Pythagorean Triples

A Pythagorean triple is a set of three positive integers (a, b, c) where the sum of the squares of the first two numbers equals the square of the third number: $$ a^2 + b^2 = c^2 $$

In other words, these three positive integers satisfy the Pythagorean theorem.

According to the Pythagorean theorem, in a right triangle, the square of the length of the hypotenuse (the side opposite the right angle) is equal to the sum of the squares of the lengths of the other two sides.

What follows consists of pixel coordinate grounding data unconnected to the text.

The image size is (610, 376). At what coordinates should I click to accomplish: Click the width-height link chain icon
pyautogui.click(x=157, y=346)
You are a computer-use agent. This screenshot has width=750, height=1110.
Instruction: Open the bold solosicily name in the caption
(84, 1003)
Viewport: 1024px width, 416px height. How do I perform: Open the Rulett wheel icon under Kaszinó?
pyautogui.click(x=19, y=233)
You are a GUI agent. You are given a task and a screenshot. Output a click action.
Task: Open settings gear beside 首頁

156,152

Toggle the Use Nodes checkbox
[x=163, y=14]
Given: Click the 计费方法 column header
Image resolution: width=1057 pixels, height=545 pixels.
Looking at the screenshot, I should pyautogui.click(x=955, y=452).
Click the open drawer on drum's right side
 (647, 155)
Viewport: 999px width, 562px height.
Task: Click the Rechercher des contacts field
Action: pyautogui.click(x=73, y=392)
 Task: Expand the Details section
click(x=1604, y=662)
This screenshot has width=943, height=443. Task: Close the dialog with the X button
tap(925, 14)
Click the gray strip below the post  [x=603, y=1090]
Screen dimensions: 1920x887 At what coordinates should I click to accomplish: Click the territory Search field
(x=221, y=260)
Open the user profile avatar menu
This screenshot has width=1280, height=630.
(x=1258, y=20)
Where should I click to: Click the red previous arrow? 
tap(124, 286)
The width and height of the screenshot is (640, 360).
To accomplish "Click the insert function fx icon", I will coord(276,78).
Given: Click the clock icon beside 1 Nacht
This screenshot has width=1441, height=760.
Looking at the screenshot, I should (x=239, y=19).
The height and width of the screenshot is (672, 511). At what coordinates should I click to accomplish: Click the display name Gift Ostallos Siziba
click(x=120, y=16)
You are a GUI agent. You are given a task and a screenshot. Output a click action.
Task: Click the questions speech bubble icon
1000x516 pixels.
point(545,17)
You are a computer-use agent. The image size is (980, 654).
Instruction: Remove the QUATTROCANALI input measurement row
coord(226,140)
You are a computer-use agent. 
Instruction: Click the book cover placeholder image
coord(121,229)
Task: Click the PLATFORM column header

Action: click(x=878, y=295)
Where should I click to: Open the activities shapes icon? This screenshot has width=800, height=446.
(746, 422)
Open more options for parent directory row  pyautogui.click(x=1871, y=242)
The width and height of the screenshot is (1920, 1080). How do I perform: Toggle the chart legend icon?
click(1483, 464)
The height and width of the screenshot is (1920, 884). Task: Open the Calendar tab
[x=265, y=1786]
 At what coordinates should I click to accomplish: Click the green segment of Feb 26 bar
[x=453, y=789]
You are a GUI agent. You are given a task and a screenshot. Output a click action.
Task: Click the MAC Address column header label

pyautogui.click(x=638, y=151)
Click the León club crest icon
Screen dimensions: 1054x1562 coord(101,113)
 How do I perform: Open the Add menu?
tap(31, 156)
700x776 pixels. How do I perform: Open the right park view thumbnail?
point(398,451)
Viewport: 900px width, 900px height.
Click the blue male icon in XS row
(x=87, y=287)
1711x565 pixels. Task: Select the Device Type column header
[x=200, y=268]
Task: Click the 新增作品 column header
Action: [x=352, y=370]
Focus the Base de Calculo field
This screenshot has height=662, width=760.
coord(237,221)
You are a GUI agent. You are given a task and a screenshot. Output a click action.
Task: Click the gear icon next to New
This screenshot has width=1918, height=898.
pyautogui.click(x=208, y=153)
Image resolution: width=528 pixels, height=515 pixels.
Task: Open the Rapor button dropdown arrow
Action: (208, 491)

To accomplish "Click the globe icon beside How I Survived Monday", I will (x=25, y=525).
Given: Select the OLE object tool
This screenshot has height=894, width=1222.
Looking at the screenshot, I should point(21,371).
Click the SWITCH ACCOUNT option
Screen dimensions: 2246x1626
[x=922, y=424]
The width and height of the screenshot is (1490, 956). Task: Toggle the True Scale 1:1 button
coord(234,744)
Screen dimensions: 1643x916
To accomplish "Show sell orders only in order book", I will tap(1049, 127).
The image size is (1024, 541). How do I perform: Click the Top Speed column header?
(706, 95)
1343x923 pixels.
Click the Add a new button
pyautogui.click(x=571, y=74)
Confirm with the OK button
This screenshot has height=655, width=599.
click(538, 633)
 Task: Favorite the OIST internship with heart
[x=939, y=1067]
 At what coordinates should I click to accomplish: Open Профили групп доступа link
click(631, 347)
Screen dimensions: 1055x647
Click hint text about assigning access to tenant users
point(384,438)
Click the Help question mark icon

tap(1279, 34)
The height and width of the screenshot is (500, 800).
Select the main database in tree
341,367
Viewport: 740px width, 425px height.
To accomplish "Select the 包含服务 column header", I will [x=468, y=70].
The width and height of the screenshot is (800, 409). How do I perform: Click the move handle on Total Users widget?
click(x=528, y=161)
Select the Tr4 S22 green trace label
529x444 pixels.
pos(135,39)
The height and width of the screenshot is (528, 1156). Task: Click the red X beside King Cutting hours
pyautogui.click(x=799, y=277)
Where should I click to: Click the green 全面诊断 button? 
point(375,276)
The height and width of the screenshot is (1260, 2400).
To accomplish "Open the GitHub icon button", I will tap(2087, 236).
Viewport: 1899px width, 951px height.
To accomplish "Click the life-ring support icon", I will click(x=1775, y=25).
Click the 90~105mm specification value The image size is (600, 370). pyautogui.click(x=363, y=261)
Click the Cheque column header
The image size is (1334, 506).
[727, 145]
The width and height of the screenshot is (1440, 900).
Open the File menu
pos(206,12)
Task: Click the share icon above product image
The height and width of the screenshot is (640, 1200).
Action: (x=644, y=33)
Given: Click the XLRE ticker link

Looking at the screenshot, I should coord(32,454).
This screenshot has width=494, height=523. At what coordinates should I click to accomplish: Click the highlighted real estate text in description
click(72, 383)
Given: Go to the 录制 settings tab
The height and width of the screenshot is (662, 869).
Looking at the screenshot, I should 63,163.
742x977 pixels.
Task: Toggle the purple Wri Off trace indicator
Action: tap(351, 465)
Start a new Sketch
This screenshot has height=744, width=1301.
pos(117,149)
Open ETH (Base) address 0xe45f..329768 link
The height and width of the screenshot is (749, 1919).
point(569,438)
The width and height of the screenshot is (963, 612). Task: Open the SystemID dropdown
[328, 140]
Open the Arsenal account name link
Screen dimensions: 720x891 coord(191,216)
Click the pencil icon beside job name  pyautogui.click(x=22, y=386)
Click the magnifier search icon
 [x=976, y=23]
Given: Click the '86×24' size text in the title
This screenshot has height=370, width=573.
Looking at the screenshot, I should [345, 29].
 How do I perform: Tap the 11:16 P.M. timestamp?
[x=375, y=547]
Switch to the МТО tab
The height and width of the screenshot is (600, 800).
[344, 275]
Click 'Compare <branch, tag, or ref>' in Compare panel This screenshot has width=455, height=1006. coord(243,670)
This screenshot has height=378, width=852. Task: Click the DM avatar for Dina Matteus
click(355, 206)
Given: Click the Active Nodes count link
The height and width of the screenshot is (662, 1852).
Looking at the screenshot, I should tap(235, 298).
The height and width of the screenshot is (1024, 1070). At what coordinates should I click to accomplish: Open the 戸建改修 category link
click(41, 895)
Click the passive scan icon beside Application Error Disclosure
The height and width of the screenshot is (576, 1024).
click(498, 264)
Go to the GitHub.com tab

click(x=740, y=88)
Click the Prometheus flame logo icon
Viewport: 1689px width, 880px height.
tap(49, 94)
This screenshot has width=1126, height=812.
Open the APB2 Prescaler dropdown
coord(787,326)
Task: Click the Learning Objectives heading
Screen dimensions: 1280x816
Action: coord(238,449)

So, if c is the length of the hypotenuse and a and b are the lengths of the legs of the right triangle, then the sum of the squares of the legs is equal to the square of the hypotenuse:

$$ a^2 + b^2 = c^2. $$

For example, the set of numbers (3, 4, 5) forms a Pythagorean triple because:

$$ 3^2 + 4^2 = 5^2 $$

$$ 9 + 16 = 25 $$

$$ 25 = 25 $$

Another example of a Pythagorean triple is (5, 12, 13)

$$ 5^2 + 12^2 = 13^2 $$

$$ 25 + 144 = 169 $$

$$ 169 = 169 $$

Yet another Pythagorean triple is (8, 15, 17)

$$ 8^2 + 15^2 = 17^2 $$

$$ 64 + 225 = 289 $$

$$ 289 = 289 $$

The set (7, 24, 25) is also a Pythagorean triple

$$ 7^2 + 24^2 = 25^2 $$

$$ 49 + 576 = 625 $$

$$ 625 = 625 $$

Pythagorean triples have been known since ancient times and are studied in number theory and geometry.